Some time ago I showed you a lovely little goldwork design from Samplers & Antique Needlework Quarterly, and told you I was looking for an affordable copy. The publishers didn’t get back to me about letting me work from available pictures if I paid them the price of the magazine, so I kept scouring eBay and so on. Then I found a kind lady in Canada who was selling a copy of the magazine, and who, after some correspondence, was willing to take out the pages in question and send them as a letter. Yay! She sent it the very same day, even though it was a Saturday, and even gave me a partial refund on the postage when it turned out to be cheaper than she’d expected.
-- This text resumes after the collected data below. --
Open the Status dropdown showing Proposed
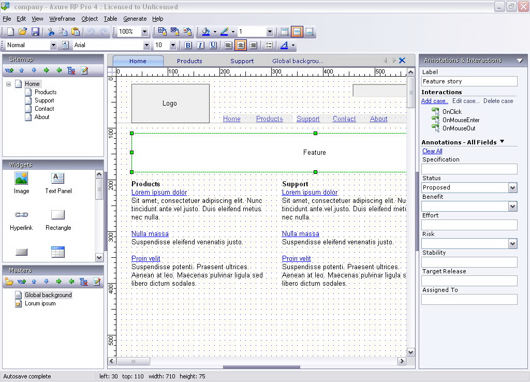 pos(512,188)
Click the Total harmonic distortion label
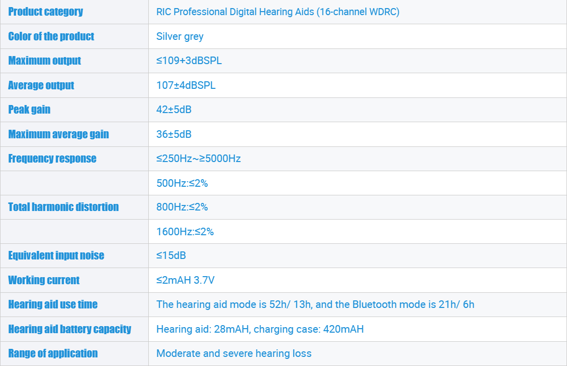Viewport: 567px width, 366px height. 63,207
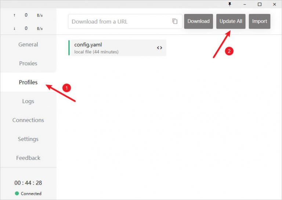The width and height of the screenshot is (282, 200).
Task: Click Update All profiles button
Action: coord(231,21)
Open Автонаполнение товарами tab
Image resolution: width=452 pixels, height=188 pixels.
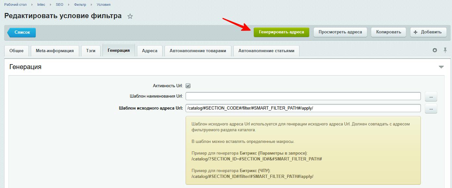click(x=198, y=51)
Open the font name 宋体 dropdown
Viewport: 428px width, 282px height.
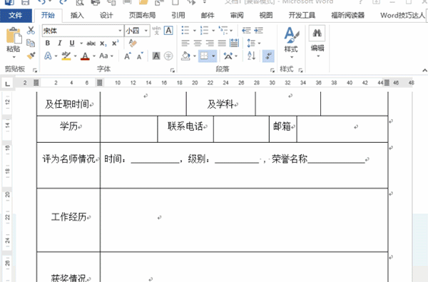[x=120, y=31]
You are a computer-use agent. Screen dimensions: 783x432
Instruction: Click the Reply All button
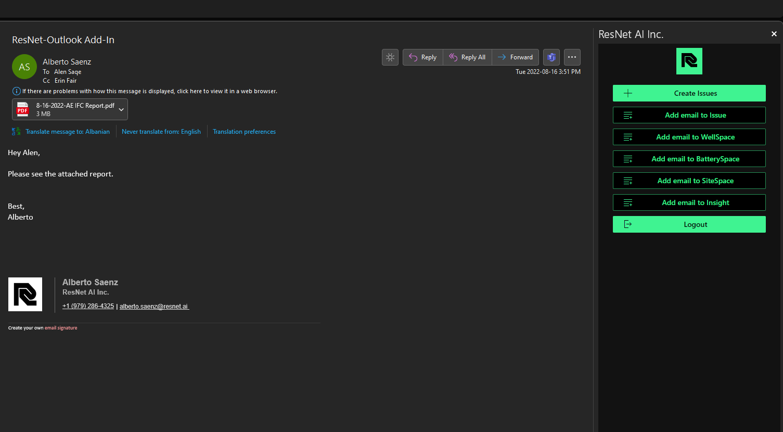coord(467,57)

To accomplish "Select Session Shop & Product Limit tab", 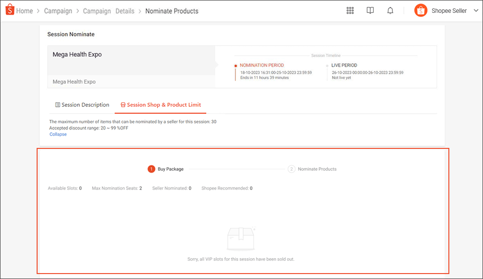I will (160, 105).
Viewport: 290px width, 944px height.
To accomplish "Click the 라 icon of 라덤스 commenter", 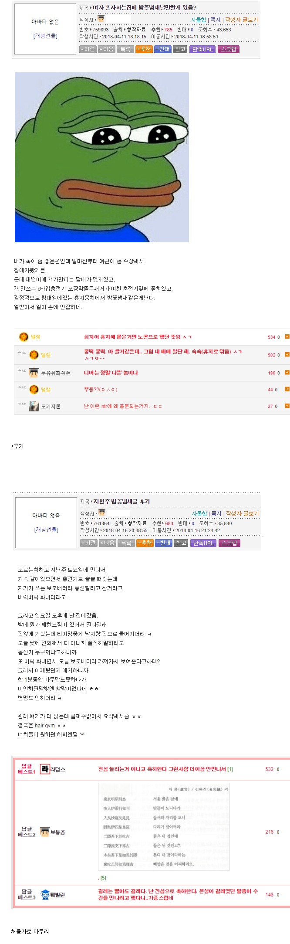I will (x=45, y=769).
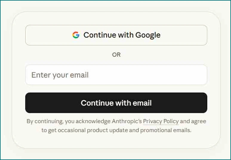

Those pages were in the post but hadn’t yet reached the UK when I got an email from Kathy in America, who reads these outpourings of mine and found that she’d picked up a copy of SANQ issue 38 in a pile of second-hand magazines. She wasn’t interested in ever stitching the goldwork, she wrote, so would I like her to send me the pages? What a very kind offer! I told her that, if all went well, I should have the design in a few days, but asked her if I could get back to her should anything go wrong. It didn’t, and the pages arrived some days later, but that week two phrases were often in my mind: “Stitchers are wonderful people!” and “Patience is a virtue” … if only I’d been willing to look around a bit longer the lady from Canada would still have had a complete magazine to sell.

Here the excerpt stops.